__What you need to do__: Render the records as a Markdown table with the columns Row and Line, giving each line its own row and leaving out blank lines. Begin at the start of the records and stop after the line that contains "Open the 'Stichwort".

Item-finding records
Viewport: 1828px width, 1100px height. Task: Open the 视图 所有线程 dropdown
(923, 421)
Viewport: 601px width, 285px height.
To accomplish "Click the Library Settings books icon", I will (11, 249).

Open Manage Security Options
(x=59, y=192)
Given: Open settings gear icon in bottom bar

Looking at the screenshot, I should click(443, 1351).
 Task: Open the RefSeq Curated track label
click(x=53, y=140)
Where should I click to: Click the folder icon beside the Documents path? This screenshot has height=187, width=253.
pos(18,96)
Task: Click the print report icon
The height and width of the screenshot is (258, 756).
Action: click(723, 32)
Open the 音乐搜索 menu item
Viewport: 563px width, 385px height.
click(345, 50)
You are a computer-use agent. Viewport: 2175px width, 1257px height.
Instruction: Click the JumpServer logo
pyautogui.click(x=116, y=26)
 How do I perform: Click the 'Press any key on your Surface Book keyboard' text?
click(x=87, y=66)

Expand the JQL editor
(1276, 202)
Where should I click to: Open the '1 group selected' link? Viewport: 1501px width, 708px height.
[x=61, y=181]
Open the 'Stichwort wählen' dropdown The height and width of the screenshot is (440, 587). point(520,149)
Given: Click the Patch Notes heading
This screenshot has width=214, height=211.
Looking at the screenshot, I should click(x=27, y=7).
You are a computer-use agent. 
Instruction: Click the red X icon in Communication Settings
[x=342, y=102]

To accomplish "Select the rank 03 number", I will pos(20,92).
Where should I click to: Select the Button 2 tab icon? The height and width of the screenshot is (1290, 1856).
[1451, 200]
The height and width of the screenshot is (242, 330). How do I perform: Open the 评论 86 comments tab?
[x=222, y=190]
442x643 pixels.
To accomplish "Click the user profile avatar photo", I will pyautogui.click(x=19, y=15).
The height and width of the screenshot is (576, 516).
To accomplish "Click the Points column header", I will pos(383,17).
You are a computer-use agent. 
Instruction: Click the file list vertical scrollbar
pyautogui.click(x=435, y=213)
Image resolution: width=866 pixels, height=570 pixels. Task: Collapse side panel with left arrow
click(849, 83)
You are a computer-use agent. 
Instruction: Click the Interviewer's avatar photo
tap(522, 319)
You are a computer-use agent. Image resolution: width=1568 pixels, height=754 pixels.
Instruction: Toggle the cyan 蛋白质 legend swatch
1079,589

__Exercise answer__:
| Row | Line |
|---|---|
| 1 | Viewport: 1828px width, 1100px height. Task: Open the 视图 所有线程 dropdown |
| 2 | (923, 421) |
| 3 | Viewport: 601px width, 285px height. |
| 4 | To accomplish "Click the Library Settings books icon", I will (11, 249). |
| 5 | Open Manage Security Options |
| 6 | (x=59, y=192) |
| 7 | Given: Open settings gear icon in bottom bar |
| 8 | Looking at the screenshot, I should click(443, 1351). |
| 9 |  Task: Open the RefSeq Curated track label |
| 10 | click(x=53, y=140) |
| 11 | Where should I click to: Click the folder icon beside the Documents path? This screenshot has height=187, width=253. |
| 12 | pos(18,96) |
| 13 | Task: Click the print report icon |
| 14 | The height and width of the screenshot is (258, 756). |
| 15 | Action: click(723, 32) |
| 16 | Open the 音乐搜索 menu item |
| 17 | Viewport: 563px width, 385px height. |
| 18 | click(345, 50) |
| 19 | You are a computer-use agent. Viewport: 2175px width, 1257px height. |
| 20 | Instruction: Click the JumpServer logo |
| 21 | pyautogui.click(x=116, y=26) |
| 22 |  How do I perform: Click the 'Press any key on your Surface Book keyboard' text? |
| 23 | click(x=87, y=66) |
| 24 | Expand the JQL editor |
| 25 | (1276, 202) |
| 26 | Where should I click to: Open the '1 group selected' link? Viewport: 1501px width, 708px height. |
| 27 | [x=61, y=181] |
| 28 | Open the 'Stichwort wählen' dropdown The height and width of the screenshot is (440, 587). point(520,149) |